A BDSM or kink munch is a social gathering of kinksters, usually in a setting like a pub, bar, or restaurant. Munches are usually no-play spaces where people wear everyday clothing and get to know one another in a purely social setting.
I’ve been involved in the kink community for a long time, and I’m thankful constantly for all the things it has brought to my life (of which “kinky play itself” is only a part!)
6 Benefits of Going to a Kink Munch
When they’re new to BDSM, many inexperienced kinksters want to jump straight into their first kink party or find a Dom or sub and get on with playing. I understand the desire but I think this is a mistake. Here are six reasons why I think a kink munch should be your first event, which have little or nothing to do with finding people to play with.
You’ll Make Friends
I’ve got dear friends I first met at munches who I hope will be in my life forever. Kinksters are a friendly crowd and we love helping newcomers find their feet.

# Exercises to complete:
a) Answer these about the text on kink munches:
(i) Name the settings where a munch usually takes place.
(ii) What clothing do people wear at munches?
(iii) How many benefits of going to a kink munch does the text promise?
b) Copy the text on kink munches from "A BDSM or kink" to "purely social setting.", swapping "pub" for "café".
c) Carry the text on kink munches forward from the point where it stops.
The lines that come next are not needed for anything here.

# Source excerpt:

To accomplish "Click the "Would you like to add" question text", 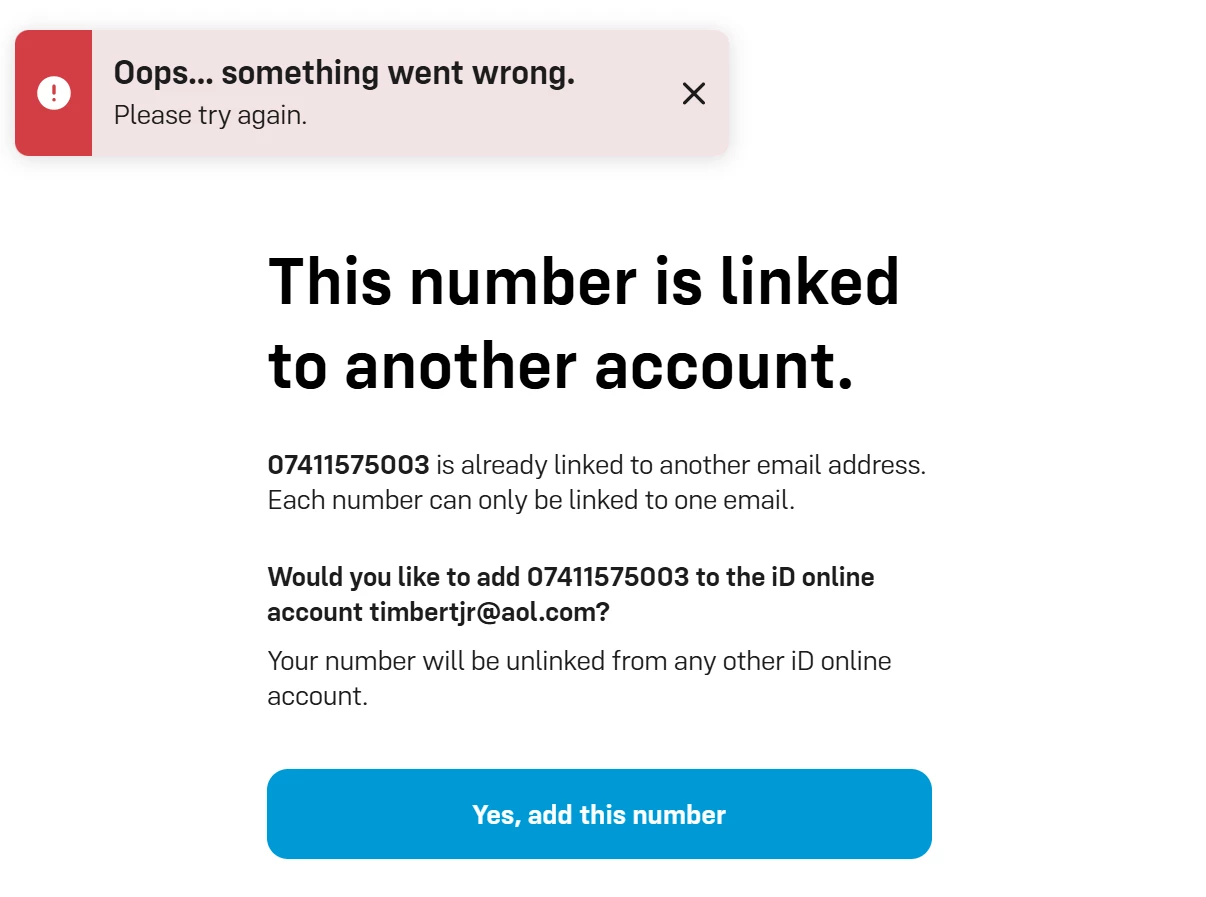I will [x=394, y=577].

# The answers:
a)
(i) A pub, bar, or restaurant.
(ii) Everyday clothing.
(iii) Six.

b)
A BDSM or kink munch is a social gathering of kinksters, usually in a setting like a café, bar, or restaurant. Munches are usually no-play spaces where people wear everyday clothing and get to know one another in a purely social setting.

c)
The trick to making friends at a kink munch is to treat it like you would any other situation with new people. If in doubt, ask people about themselves, though avoid overly personal questions. Many kinky people are circumspect about sharing “real world” details about their lives.
Avoid intrusive sexual questions or starting out by asking someone what they’re into. If in doubt, “how long have you been in the community?” or “what do you like to do for fun outside of kink?” are generally safe starting points.
You’ll Build a Reputation
Kinky people like to protect our own, and many of us strive towards robust community safeguarding. That’s why kinky social standings can be made or broken on reputation. Fortunately, it’s pretty easy to start building a good reputation as long as you’re a basically decent person. Becoming a regular at your local kink community’s munch is a great way to do that.
Be friendly, kind, honest, respectful, and honour consent at all times (including small interactions like asking before hugging someone.) When you start playing, negotiate thoroughly and practice risk-aware consensual kink.
In other words, be the kind of person you’d want to be friends with and maybe play with.
You Might Get Invited to Better Parties and Events
Some kink parties are broadly open to anyone who buys a ticket. These can be great, but many other events are private, semi-private, vetted, or invite-only.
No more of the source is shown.